In this issue
By Kathryn T. Lindsey, PhD
As I begin to wind down my term as the president of the Society for Military Psychology, please allow me to thank each of you for all your support, encouragement, sage advice, and faith in me. You are a most impressive group of professionals. Although my tenure was short, it was a genuine pleasure to serve with each of you.
I think that most of you would agree that one of the most difficult challenges we face as professionals committed to the future of military psychology, is communicating what we do so that others understand our distinct skill sets as well as the depth and breadth of our mission. Div. 19 is perhaps one of the most diverse divisions within APA. Our members include clinicians, researchers, academics, and government employees. I would also venture to say that most of our members serve in their area of expertise with a unique passion. On a daily basis, I have witnessed dedication and determination to further understand and improve the lives of those who serve, and those who support them—whether we are talking about active duty, family members, retirees, contractors, government employees, policymakers, consultants, or those in the private sector. I would say without hesitation that what we do is often difficult to translate to others. At times, there are obstacles to overcome including national security considerations (e.g., classified missions) and cultural nuances within each of the services. For these reasons, we must be proactive in communicating the elements of military psychology to the general public. For example, some current challenges include our highly mobile population—making treatment difficult (i.e., for both clinicians and patients), making it difficult to perform research in highly applied or operational environments, and, at times, limiting resources related to overseas assignments. In fact, we may be experiencing some of the same issues facing the greater profession of psychology as highlighted by the current APA president, Nadine Kaslow, PhD, who recently observed, “Psychology does fantastic science, but we need to get that out more effectively to the public.”
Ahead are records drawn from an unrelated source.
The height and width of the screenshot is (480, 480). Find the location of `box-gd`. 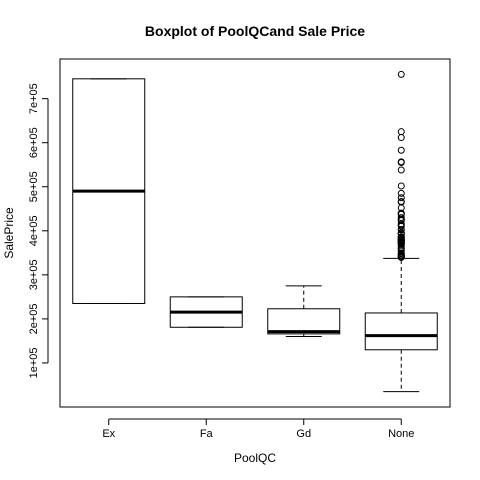

box-gd is located at coordinates (304, 312).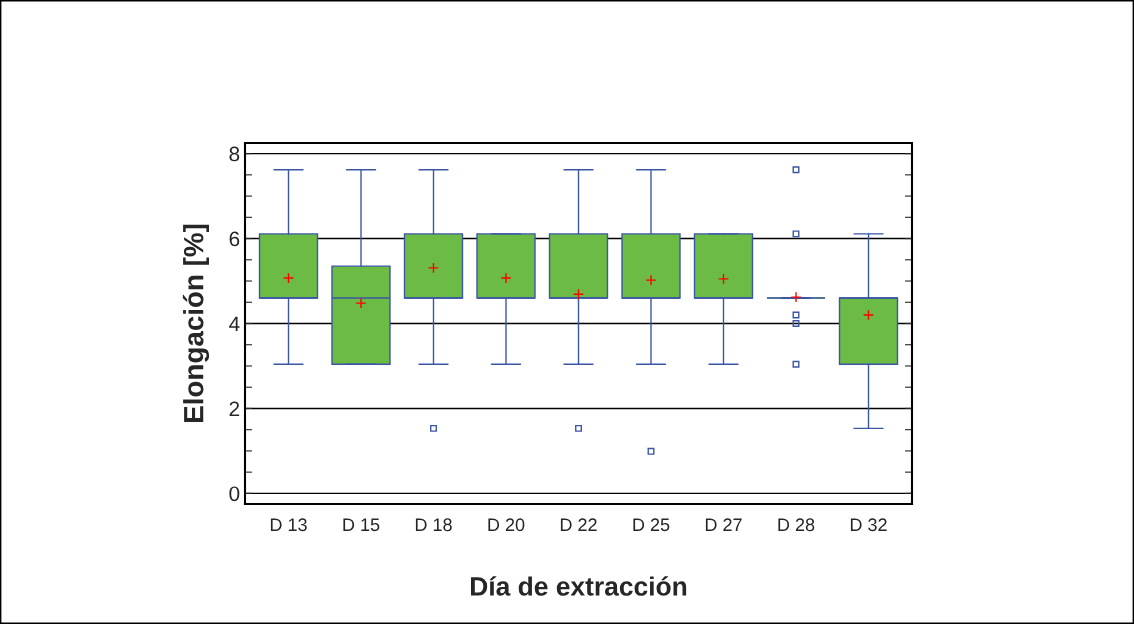 Image resolution: width=1134 pixels, height=624 pixels. I want to click on x-tick-label: D 32, so click(868, 525).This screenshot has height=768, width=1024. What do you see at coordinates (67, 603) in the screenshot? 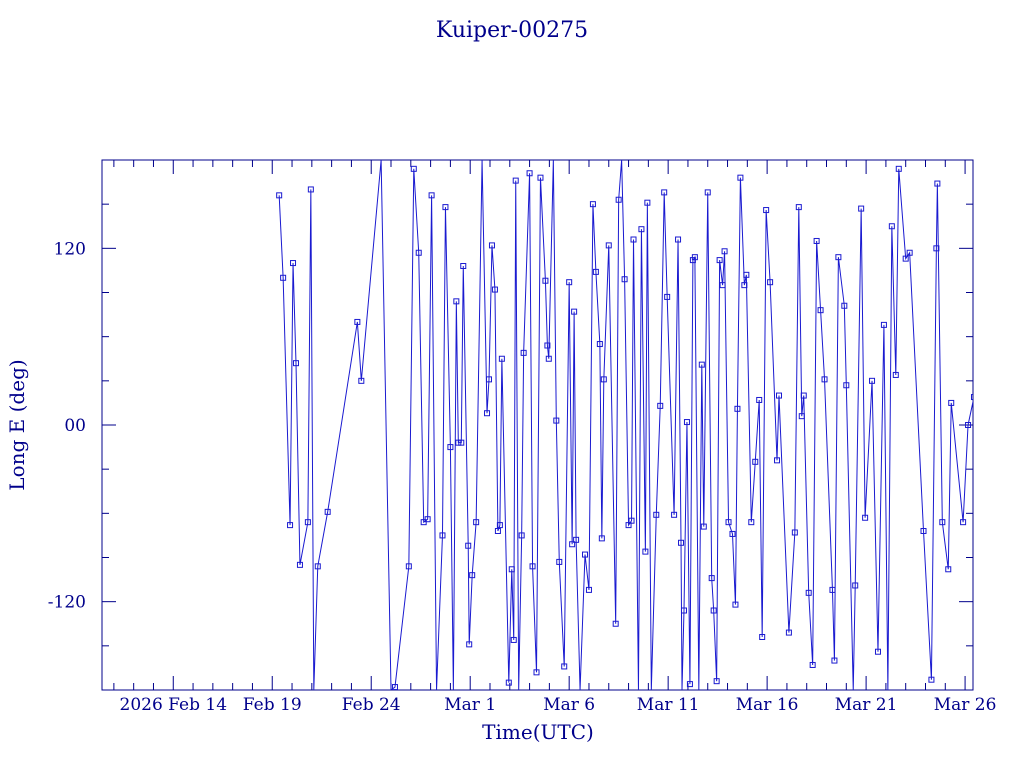
I see `y-tick-label: -120` at bounding box center [67, 603]. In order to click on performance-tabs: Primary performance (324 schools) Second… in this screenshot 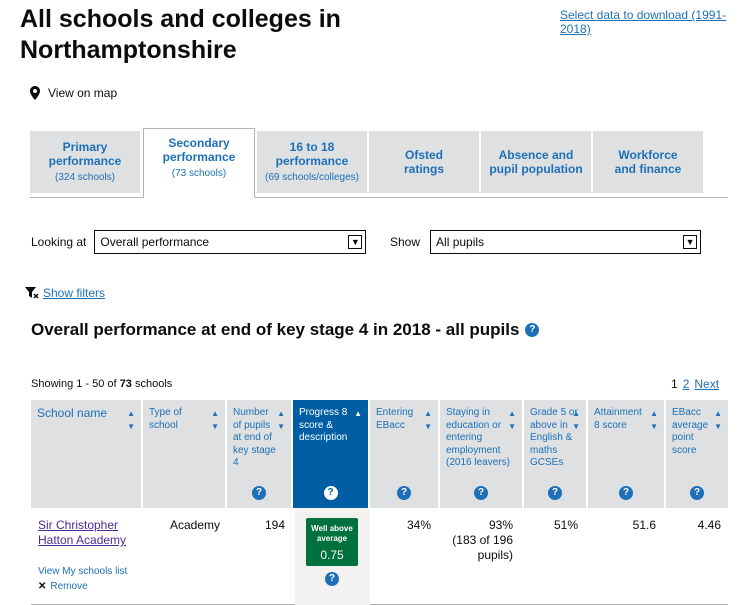, I will do `click(379, 163)`.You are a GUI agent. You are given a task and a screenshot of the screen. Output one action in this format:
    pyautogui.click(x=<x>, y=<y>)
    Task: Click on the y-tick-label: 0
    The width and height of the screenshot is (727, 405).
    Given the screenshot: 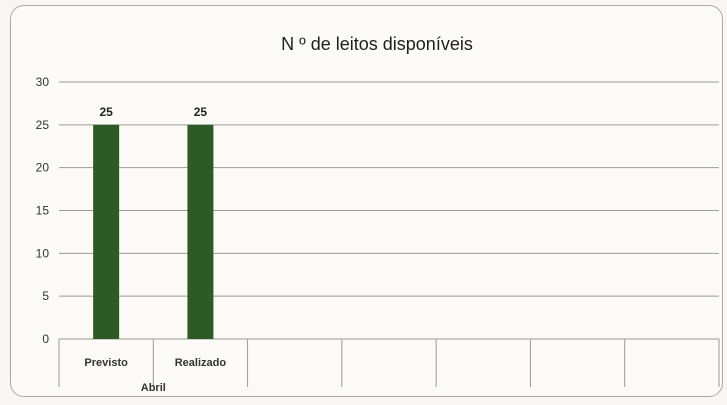 What is the action you would take?
    pyautogui.click(x=46, y=339)
    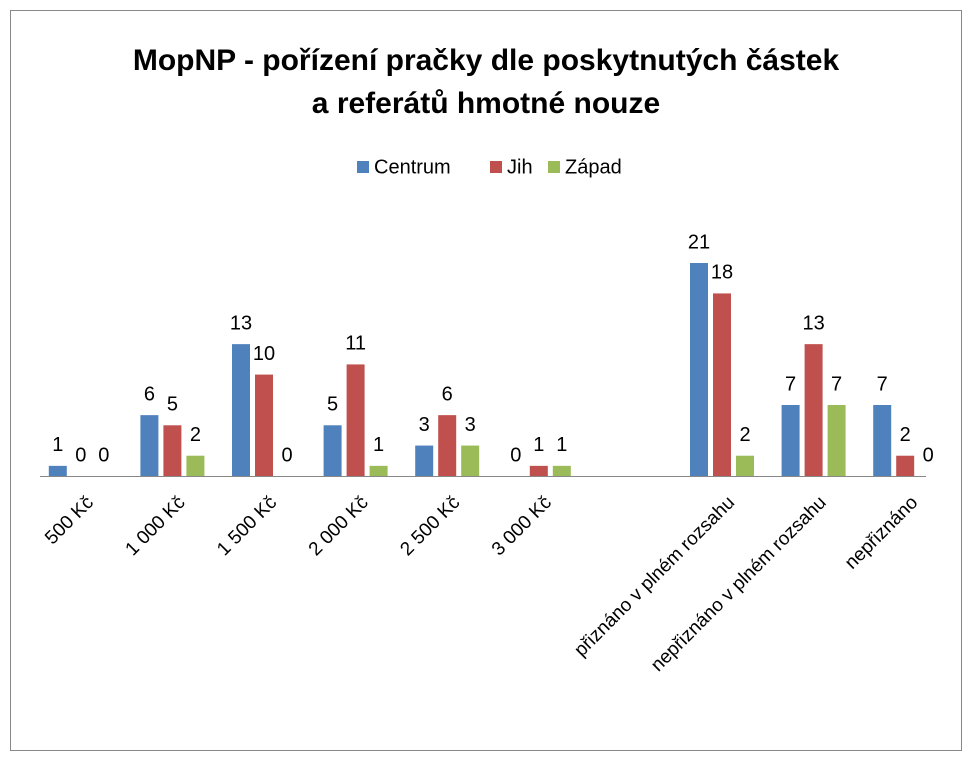 This screenshot has width=973, height=762. Describe the element at coordinates (520, 167) in the screenshot. I see `legend-label: Jih` at that location.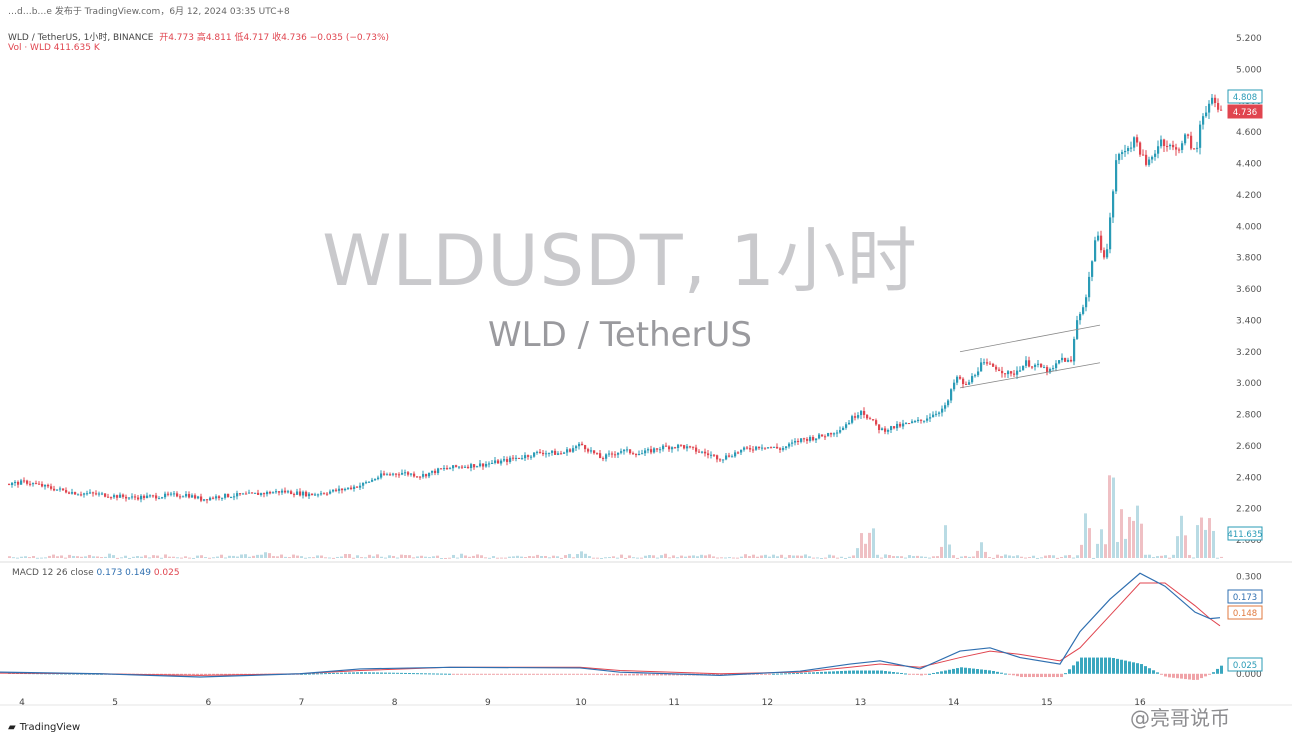 This screenshot has width=1292, height=745. Describe the element at coordinates (50, 728) in the screenshot. I see `tv-logo-text: TradingView` at that location.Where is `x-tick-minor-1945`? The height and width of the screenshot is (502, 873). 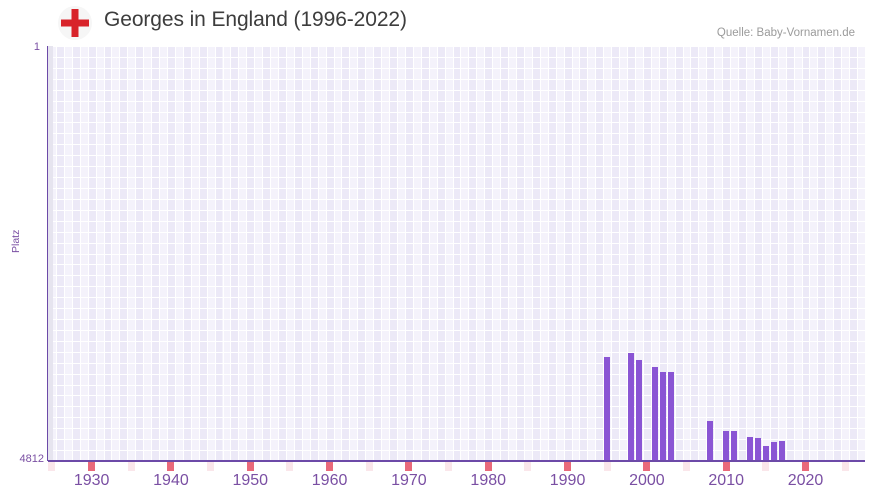 x-tick-minor-1945 is located at coordinates (211, 466).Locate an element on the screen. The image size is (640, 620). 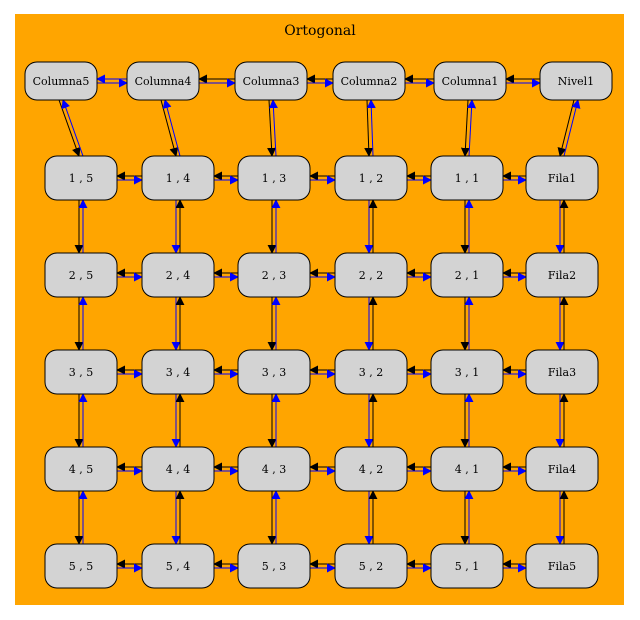
grid-node-r4-c3: 4 , 2 is located at coordinates (371, 469).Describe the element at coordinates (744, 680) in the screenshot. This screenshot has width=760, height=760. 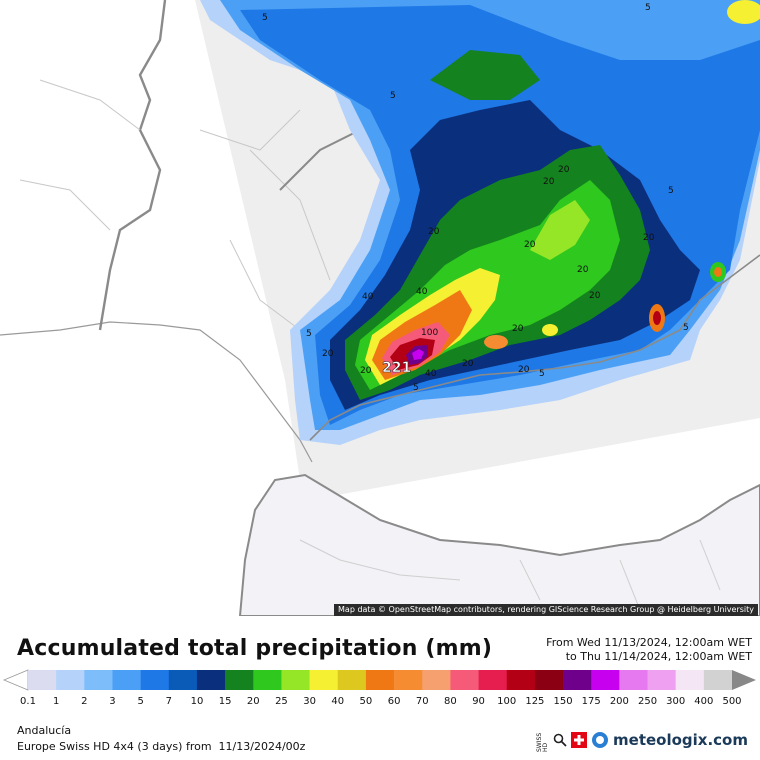
I see `legend-arrow-high` at that location.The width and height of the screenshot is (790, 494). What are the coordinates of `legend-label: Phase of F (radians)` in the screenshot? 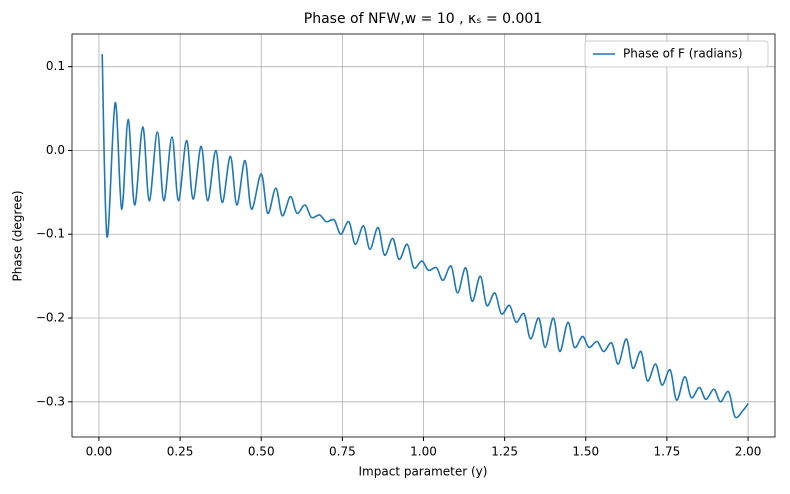 It's located at (683, 54).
I would contend that the onus is on each of us to be vigilant and consistent in explaining what we do to the public and to other psychologists who may not have the same experience or exposure working within military populations. For example, there are numerous difficulties related to some of the work we do in national security settings. Our operational psychologists routinely have a hard time discussing what they do, as there are significant limitations to what they can relate. Even some of us on active duty are not privy to information related to the specifics of their jobs.
Cultural differences can also affect the dissemination of information about what we do. Even among active duty personnel and civilians working among military populations, each of the services has a unique language, customs, and mission demands. We find ourselves in the challenging position of trying to understand the contextual and service-specific effects on research outcomes when communicating them to the wider profession and applying them in our own work.
Most civilian psychologists work with a geographically stable patient population, whereas military populations are highly mobile. Military clinicians must determine how best to treat particular patients with a short-term model of treatment or make a decision to transfer their care because they face an impending deployment or an upcoming change of duty station. Researchers attempt to determine how best to capture follow-up data when their research participants transfer to another assignment. The profound mobility of a military population is a challenge that may not be well appreciated outside the military environment.
We routinely engage our military psychology researchers for guidance in many areas. We look to them to inform our practice through evidence-based research, to positively affect our awareness of policy issues, to publish empirical research that informs about our unique population, and to clarify those findings to the general public. At times, even military psychology researchers within a particular service may struggle with conclusions regarding generalizability of their findings because of the unique missions, philosophies, approaches, and language among distinct military units.
Another aspect of military psychology is the great work done with limited resources. It may directly impact how we treat clinically as well as how we conduct empirical research studies among military populations. These difficulties include, but are not limited to, reduced availability of personnel, significant funding shortfalls, no readily available consultative resources, lack of peer support, austere facilities in which to conduct clinical work and research, and restrictions based on classified information and procedures. In my experience, there is never a shortage of members within Div. 19 who are willing to offer guidance and support in these challenging situations. We have many experts in virtually every specialty area, and I would encourage you all to reach out and seek the wisdom of “those who have been there.” They are some of our most valuable resources. Please join me in continuing to carefully explain and communicate what we do to the greater public to enhance the overall understanding of military psychology as a science.
In closing, I would like to issue a call to action to every member of the division—a challenge to keep doing what you are already doing so well. I urge you to continue to communicate and educate others about the great work psychologists are doing within our community of scholars and practitioners in military psychology.